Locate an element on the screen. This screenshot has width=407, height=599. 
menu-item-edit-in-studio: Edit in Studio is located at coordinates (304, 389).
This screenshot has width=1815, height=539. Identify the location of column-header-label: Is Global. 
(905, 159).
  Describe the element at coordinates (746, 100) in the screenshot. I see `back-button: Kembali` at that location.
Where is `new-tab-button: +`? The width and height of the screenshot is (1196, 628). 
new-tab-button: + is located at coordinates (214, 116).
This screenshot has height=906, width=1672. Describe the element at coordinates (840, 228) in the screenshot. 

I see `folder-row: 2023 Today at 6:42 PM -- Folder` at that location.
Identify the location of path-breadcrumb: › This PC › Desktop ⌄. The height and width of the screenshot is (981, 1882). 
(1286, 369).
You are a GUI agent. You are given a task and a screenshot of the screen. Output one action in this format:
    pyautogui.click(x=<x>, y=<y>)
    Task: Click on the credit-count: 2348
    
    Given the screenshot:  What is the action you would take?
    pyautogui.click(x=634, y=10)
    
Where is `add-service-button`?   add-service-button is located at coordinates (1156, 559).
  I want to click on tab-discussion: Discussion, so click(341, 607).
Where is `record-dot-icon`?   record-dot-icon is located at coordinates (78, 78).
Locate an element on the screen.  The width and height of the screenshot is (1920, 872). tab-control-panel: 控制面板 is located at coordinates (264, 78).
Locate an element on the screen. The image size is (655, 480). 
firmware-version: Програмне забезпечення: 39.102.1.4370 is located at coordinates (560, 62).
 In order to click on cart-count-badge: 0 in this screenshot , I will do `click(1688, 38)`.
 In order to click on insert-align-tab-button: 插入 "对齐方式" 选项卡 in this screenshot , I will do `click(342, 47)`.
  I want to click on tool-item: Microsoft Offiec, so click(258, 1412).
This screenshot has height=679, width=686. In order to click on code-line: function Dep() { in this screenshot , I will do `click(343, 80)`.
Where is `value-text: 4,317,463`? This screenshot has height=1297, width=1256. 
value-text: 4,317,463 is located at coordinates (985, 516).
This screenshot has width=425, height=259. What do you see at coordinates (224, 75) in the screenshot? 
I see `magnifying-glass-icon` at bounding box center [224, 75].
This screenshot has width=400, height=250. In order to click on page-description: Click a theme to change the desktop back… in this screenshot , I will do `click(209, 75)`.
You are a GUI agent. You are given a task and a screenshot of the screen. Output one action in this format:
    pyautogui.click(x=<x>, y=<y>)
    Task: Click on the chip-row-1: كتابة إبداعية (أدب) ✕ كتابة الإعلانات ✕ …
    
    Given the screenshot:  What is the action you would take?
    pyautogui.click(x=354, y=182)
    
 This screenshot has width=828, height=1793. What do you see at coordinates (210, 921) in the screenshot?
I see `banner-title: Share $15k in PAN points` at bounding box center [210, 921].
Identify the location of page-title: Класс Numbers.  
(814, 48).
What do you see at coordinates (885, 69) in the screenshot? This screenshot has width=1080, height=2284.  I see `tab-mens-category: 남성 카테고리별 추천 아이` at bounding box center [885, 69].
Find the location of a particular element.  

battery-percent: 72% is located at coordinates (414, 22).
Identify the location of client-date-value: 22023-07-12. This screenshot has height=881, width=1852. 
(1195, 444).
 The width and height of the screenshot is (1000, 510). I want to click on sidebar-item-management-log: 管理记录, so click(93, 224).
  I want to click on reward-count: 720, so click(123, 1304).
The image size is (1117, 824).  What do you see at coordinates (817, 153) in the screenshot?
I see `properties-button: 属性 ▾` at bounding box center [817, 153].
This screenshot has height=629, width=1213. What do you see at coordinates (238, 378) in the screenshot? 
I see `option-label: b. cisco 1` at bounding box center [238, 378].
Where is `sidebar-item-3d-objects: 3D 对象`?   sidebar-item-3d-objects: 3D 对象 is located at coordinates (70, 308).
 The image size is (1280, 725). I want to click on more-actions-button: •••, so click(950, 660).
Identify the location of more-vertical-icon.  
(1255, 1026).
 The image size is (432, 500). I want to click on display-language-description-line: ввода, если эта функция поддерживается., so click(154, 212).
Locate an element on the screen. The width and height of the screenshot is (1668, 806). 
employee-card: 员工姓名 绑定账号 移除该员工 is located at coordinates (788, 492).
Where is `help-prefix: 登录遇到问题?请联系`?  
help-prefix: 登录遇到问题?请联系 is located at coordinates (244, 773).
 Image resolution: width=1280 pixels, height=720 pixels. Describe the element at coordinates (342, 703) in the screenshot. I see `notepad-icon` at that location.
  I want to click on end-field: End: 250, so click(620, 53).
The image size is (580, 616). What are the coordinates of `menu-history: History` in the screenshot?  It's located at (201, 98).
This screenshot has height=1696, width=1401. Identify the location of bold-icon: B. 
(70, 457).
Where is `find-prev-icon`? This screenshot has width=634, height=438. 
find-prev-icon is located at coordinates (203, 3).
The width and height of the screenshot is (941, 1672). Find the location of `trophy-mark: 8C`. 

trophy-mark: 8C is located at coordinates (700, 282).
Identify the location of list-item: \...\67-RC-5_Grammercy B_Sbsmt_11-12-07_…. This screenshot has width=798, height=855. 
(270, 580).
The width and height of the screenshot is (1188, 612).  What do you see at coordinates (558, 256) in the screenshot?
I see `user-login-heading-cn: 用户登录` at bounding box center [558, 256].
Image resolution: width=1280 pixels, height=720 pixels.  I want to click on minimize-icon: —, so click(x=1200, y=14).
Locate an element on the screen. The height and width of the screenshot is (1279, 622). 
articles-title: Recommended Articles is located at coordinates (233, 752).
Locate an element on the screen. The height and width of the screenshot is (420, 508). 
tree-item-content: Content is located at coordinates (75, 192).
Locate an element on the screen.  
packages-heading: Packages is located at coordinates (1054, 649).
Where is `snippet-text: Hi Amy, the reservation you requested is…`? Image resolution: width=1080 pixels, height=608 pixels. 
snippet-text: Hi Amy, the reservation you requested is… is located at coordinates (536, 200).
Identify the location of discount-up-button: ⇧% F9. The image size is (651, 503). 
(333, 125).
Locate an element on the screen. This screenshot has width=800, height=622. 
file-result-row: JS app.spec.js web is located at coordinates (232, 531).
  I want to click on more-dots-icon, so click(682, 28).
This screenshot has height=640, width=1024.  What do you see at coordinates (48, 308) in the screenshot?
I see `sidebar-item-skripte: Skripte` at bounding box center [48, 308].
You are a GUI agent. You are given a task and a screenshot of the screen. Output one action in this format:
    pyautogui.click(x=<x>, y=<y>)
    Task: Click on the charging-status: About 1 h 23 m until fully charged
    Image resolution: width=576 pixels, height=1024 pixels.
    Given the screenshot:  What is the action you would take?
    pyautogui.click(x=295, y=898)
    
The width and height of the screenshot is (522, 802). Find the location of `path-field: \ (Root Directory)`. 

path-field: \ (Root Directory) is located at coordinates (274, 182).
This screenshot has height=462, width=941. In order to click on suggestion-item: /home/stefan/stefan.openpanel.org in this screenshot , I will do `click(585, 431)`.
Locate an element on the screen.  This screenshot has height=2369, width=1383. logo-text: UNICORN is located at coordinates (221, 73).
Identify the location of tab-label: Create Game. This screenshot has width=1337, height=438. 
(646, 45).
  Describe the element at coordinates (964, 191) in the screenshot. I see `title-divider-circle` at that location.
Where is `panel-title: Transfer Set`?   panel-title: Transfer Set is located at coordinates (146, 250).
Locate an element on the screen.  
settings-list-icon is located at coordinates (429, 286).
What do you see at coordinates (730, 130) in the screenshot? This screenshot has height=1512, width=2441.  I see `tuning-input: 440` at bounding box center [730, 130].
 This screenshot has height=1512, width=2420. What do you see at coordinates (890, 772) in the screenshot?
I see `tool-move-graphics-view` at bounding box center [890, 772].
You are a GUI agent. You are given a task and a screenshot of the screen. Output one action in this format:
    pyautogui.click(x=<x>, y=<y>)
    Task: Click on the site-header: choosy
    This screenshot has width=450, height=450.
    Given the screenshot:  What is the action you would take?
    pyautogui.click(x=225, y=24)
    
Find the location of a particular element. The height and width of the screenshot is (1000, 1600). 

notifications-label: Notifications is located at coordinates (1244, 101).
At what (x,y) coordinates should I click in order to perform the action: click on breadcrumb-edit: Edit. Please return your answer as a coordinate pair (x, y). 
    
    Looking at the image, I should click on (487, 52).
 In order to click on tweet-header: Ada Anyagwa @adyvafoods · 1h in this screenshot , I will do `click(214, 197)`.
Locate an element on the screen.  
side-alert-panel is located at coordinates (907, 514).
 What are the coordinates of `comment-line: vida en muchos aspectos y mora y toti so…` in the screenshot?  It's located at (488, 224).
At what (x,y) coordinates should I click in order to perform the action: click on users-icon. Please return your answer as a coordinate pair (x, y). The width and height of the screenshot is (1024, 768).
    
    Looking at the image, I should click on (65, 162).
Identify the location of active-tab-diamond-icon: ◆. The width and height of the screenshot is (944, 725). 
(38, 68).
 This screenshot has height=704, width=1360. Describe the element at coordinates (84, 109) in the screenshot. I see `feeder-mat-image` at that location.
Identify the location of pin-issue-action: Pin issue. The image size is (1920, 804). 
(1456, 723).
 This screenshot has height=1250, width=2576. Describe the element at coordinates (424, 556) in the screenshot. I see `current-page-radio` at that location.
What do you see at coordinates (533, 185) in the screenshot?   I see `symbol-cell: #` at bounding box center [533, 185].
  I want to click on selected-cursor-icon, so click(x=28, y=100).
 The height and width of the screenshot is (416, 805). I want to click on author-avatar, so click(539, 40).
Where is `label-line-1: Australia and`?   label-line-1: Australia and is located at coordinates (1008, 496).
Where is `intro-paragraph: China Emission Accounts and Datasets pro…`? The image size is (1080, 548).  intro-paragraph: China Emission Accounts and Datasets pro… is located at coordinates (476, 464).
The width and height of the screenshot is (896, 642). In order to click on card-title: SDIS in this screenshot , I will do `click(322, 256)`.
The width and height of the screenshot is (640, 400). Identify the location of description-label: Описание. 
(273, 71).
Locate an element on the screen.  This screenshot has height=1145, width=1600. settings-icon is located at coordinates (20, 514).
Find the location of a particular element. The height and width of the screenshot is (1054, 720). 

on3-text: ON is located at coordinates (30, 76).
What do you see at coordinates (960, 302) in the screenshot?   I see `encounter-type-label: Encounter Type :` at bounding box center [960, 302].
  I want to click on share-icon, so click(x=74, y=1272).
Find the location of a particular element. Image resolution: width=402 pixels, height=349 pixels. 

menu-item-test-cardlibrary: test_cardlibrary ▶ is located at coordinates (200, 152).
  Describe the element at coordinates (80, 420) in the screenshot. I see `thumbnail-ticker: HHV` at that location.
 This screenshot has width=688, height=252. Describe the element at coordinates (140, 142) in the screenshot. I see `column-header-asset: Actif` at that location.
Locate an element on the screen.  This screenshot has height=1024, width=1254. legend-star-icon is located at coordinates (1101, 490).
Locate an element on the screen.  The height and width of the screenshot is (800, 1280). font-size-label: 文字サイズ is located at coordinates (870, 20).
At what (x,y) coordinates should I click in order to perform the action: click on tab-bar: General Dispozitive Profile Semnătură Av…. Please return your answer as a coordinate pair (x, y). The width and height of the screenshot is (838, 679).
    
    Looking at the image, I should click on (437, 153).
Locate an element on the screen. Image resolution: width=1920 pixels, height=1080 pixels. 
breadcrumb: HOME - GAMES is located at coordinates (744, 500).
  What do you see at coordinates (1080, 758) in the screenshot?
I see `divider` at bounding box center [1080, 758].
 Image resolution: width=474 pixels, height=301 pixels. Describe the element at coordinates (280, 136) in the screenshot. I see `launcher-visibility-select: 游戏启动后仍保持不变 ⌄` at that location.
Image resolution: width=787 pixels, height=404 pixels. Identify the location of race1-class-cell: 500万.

DIRECTIONS
Pull out each line above that contains the string "back", treating uppercase and lowercase as different.

RESULT
  Describe the element at coordinates (746, 100) in the screenshot. I see `back-button: Kembali` at that location.
This screenshot has width=400, height=250. In order to click on page-description: Click a theme to change the desktop back… in this screenshot , I will do `click(209, 75)`.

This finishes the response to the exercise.